→ **ЗАДАНИЕ**
Согласуются ли с отрывком о книжной графике Лебедева три утверждения? На каждое ответьте «да» или «нет» и приведите дословно слова отрывка, которые это решают.
1. Иллюстрации к балладе «О графине Элен де Курси» были опубликованы летом 1917 года.
2. В книжной графике Лебедев начинал с детских изданий.
3. Первые иллюстрированные циклы Лебедева привлекли широкое внимание критики.

→ **ВЫБРАННЫЙ ОТРЫВОК**
Лебедев был уже мастером, когда впервые обратился к книжной графике. Годы журнальной работы воспитали в нем вполне профессиональное отношение к иллюстрированию. В «Аргусе», «Синем журнале» и «Новом Сатириконе» ему не раз приходилось делать рисунки к рассказам. Но (если не считать юношеских, еще очень несовершенных картинок в журнале «Галчонок») начинал он вовсе не с детских изданий. Одной из его значительных работ дореволюционного времени явились иллюстрации к балладе «О графине Элен де Курси» (одна из ранних в русской графике попыток иллюстрирования произведений М. Горького), опубликованные летом 1917 года[40]. В послеоктябрьский период вышел в свет роман В. Скотта «Айвенго» в оформлении Лебедева (1918), а годом позже в серии «Народная библиотека», издаваемой Наркомпросом, были напечатаны его иллюстрации к «Носу» и «Коляске» Н. В. Гоголя, а также к «Новым народным сказкам».
Экспериментаторская тенденция Лебедева еще не сказалась в этих работах. Быть может, именно поэтому они остались почти незамеченными критикой, а в дальнейшем их методика не получила развития в творчестве художника. В рисунках к сочинениям Горького и особенно Гоголя есть острое проникновение в дух иллюстрируемого произведения. Но стилистика первых иллюстрированных циклов Лебедева еще традиционна и полностью укладывается в рамки метода «Мира искусства»; художник еще работал в тех принципах, против которых сам вскоре начал борьбу. Чеканная графика виньеток к «Элен де Курси» восходит к приемам Добужинского. Силуэтные рисунки к «Носу» и «Коляске» могли бы найти место в одном ряду с силуэтами Нарбута.

→ **Данные о координатах объектов**
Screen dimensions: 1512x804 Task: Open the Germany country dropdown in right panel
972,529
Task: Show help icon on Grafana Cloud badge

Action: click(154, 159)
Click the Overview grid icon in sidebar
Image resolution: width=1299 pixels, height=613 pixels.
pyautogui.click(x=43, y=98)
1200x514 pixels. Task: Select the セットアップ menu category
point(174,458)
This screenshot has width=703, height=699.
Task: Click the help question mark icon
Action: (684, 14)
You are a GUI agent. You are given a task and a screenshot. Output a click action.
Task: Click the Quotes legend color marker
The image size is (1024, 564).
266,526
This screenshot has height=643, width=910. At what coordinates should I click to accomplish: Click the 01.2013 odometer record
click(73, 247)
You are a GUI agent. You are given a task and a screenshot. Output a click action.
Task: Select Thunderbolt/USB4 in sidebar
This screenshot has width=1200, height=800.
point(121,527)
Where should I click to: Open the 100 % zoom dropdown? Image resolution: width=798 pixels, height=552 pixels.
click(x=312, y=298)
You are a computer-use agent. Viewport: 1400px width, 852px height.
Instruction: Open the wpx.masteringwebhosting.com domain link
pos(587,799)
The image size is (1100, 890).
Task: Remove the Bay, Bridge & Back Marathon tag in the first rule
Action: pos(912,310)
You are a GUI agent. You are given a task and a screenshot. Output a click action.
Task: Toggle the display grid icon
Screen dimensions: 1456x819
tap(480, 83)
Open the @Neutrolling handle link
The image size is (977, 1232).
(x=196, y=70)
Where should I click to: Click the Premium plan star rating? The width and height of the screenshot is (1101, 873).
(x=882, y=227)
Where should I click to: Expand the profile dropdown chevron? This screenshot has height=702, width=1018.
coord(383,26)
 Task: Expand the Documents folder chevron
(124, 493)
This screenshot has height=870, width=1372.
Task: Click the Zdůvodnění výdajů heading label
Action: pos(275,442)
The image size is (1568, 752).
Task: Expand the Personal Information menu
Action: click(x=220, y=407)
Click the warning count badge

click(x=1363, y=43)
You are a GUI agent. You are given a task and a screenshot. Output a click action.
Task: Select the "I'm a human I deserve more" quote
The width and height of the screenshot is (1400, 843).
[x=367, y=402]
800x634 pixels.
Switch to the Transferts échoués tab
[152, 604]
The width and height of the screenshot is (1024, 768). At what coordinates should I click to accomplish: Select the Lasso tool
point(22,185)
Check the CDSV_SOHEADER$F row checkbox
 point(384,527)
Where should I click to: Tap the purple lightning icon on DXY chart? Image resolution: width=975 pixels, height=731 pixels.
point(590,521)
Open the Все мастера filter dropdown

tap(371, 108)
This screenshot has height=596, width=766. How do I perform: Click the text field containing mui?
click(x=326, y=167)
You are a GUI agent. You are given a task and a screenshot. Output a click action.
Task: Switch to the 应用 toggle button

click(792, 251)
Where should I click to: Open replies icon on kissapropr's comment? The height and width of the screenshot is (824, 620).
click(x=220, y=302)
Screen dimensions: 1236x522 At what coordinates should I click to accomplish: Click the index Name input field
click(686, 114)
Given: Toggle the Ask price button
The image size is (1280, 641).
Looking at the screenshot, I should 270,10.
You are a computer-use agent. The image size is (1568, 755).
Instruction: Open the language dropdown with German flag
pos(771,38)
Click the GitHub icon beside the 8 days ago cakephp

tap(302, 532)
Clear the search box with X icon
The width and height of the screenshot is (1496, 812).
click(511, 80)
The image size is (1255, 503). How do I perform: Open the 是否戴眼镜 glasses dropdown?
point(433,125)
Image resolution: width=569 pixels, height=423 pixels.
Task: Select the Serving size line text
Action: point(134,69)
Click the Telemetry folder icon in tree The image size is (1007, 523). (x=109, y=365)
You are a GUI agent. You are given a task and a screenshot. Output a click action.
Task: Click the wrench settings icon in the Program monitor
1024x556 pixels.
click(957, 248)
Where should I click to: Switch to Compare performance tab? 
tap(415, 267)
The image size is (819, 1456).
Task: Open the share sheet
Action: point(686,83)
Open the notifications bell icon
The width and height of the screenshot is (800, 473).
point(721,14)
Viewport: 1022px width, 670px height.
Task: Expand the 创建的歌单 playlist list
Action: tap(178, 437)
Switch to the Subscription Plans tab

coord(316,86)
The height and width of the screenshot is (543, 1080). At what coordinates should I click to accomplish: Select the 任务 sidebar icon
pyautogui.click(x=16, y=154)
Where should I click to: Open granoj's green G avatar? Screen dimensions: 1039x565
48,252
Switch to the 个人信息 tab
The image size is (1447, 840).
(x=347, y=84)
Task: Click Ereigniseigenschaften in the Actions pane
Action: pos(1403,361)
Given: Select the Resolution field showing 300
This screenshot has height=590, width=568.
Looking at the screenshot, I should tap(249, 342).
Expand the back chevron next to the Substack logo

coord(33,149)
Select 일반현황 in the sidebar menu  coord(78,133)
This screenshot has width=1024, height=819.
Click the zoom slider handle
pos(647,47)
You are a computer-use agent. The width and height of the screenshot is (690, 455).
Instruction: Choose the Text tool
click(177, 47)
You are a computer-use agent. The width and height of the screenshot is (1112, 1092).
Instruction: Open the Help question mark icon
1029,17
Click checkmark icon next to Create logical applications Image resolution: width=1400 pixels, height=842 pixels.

→ **ОТВЕТ НИЖЕ**
1. Да: «опубликованные летом 1917 года».
2. Нет: «начинал он вовсе не с детских изданий».
3. Нет: «они остались почти незамеченными критикой».